- Relator(a)
- Ministro Ribeiro Dantas
- Órgão julgador
- Quinta Turma
- Data do julgamento
- 14/06/2022
- Data de publicação
- 20/06/2022
STJ – Acórdão, Rel. Ministro Ribeiro Dantas, Quinta Turma, j. 14/06/2022, p. 20/06/2022
AGRAVO REGIMENTAL NO HABEAS CORPUS. HOMICÍDIO E FURTO QUALIFICADOS. DECISÃO DE SUSPENSÃO DO ART. 366 DO CPP DECLARADA NULA. ADVOGADO CONSTITUÍDO NOS AUTOS. PROSSEGUIMENTO DO FEITO. POSSIBILIDADE. CORREIÇÃO PARCIAL. ARGUMENTO DE PRECLUSÃO PRO JUDICATO. AUSÊNCIA DE NULIDADE. AGRAVO DESPROVIDO. 1. Na hipótese, o Juiz processante, em decisão de 20/4/2009, aplicou equivocadamente o art. 366, do CPP, já com sua redação modificada pela Lei n. 9.271/96, na medida em que o delito ocorreu em 26/10/1995. Demais disso, verifica-se que, embora o acusado tenha sido citado por edital, ele constituiu advogado.
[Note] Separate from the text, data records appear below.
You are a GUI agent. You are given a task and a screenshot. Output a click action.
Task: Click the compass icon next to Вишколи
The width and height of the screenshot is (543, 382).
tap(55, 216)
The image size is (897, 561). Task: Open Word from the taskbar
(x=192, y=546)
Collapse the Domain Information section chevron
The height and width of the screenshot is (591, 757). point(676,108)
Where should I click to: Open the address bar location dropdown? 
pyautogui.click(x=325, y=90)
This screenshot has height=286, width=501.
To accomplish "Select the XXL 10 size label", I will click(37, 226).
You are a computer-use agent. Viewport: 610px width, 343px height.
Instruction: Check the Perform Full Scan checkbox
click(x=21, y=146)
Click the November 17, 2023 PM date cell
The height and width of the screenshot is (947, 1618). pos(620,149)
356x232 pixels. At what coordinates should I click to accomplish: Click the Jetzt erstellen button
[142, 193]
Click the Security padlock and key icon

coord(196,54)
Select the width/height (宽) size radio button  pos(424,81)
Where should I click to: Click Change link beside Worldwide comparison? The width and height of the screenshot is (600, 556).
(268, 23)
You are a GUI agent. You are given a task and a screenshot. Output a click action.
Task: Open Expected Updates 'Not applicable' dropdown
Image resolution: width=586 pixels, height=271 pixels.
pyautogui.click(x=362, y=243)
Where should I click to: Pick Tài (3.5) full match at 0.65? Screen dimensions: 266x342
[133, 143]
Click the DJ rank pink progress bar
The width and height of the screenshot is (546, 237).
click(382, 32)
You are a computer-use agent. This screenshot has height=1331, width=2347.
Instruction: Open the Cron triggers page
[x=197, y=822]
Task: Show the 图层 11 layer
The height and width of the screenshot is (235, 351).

Entretanto, não se atentando a esses fatos, o Juízo de primeiro grau declarou a nulidade dos autos a partir das fls. 531 e determinou a suspensão do feito e do prazo prescricional. 2. Posteriormente, em 7/12/2021, percebendo que o feito estava suspenso erroneamente, o Juízo da Vara Criminal de Ubiratã/PR, acolhendo pleito do Ministério Público, revogou aquela decisão e convalidou os atos, determinando o prosseguimento da ação penal. 3. Assim, diante da situação posta, verificando que descabia a suspensão do feito, para restabelecer a tramitação do processo, cabia ao Juiz determinar seu regular prosseguimento através da prolação de nova decisão, ainda que para isso fosse necessário revogar uma decisão proferida há 12 anos. 4. Consoante dito, na hipótese, não havia razão para a suspensão do processo. Ora, o réu foi citado por edital, foi decretada a revelia e houve a constituição de advogado, fazendo-se mister o prosseguimento do ação penal, não tendo, o ora paciente, sequer demonstrado a ocorrência de qualquer prejuízo. 5. Agravo regimental desprovido. (AgRg no HC n. 728.253/PR, relator Ministro Ribeiro Dantas, Quinta Turma, julgado em 14/6/2022, DJe de 20/6/2022.)